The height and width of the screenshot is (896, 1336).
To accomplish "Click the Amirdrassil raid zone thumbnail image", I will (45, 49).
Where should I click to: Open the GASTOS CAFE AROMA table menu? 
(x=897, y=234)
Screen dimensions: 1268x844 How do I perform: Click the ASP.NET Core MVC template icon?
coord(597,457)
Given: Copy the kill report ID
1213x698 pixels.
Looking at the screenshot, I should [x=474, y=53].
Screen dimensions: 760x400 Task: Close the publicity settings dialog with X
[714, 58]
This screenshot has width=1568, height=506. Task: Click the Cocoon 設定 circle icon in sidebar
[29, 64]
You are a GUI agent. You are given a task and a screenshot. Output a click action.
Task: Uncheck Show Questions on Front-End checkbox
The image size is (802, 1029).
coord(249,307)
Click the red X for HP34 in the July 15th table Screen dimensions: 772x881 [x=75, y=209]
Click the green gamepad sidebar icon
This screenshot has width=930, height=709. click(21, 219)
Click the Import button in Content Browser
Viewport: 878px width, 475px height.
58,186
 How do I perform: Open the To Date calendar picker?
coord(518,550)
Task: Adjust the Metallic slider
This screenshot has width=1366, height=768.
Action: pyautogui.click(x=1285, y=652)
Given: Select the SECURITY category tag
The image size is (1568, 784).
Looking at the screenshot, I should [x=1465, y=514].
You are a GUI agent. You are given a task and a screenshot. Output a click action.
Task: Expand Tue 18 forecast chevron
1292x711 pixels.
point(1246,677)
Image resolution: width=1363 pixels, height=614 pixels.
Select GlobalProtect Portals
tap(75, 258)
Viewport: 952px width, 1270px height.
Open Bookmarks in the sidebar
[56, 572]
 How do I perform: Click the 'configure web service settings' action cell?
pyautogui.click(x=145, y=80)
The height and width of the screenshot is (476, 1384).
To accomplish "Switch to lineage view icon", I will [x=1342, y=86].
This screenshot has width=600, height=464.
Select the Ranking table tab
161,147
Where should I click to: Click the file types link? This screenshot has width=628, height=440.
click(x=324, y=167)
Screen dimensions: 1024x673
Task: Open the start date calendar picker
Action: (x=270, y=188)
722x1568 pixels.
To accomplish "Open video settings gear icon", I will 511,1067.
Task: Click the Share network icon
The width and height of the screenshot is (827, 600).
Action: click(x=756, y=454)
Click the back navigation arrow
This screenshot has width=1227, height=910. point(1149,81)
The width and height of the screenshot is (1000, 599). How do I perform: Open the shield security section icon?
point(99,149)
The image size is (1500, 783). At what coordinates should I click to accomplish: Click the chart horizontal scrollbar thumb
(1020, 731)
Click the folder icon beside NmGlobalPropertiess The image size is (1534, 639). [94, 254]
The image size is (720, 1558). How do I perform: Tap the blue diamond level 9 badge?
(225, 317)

=== WHAT IS BEING ASKED ===
Search the listing above for the lines with "Given: Copy the kill report ID" and "The height and width of the screenshot is (476, 1384).", then output those lines and all lines between them exactly.

=== WRITTEN SOLUTION ===
Given: Copy the kill report ID
1213x698 pixels.
Looking at the screenshot, I should [x=474, y=53].
Screen dimensions: 760x400 Task: Close the publicity settings dialog with X
[714, 58]
This screenshot has width=1568, height=506. Task: Click the Cocoon 設定 circle icon in sidebar
[29, 64]
You are a GUI agent. You are given a task and a screenshot. Output a click action.
Task: Uncheck Show Questions on Front-End checkbox
The image size is (802, 1029).
coord(249,307)
Click the red X for HP34 in the July 15th table Screen dimensions: 772x881 [x=75, y=209]
Click the green gamepad sidebar icon
This screenshot has width=930, height=709. click(21, 219)
Click the Import button in Content Browser
Viewport: 878px width, 475px height.
58,186
 How do I perform: Open the To Date calendar picker?
coord(518,550)
Task: Adjust the Metallic slider
This screenshot has width=1366, height=768.
Action: pyautogui.click(x=1285, y=652)
Given: Select the SECURITY category tag
The image size is (1568, 784).
Looking at the screenshot, I should [x=1465, y=514].
You are a GUI agent. You are given a task and a screenshot. Output a click action.
Task: Expand Tue 18 forecast chevron
1292x711 pixels.
point(1246,677)
Image resolution: width=1363 pixels, height=614 pixels.
Select GlobalProtect Portals
tap(75, 258)
Viewport: 952px width, 1270px height.
Open Bookmarks in the sidebar
[56, 572]
 How do I perform: Click the 'configure web service settings' action cell?
pyautogui.click(x=145, y=80)
The height and width of the screenshot is (476, 1384).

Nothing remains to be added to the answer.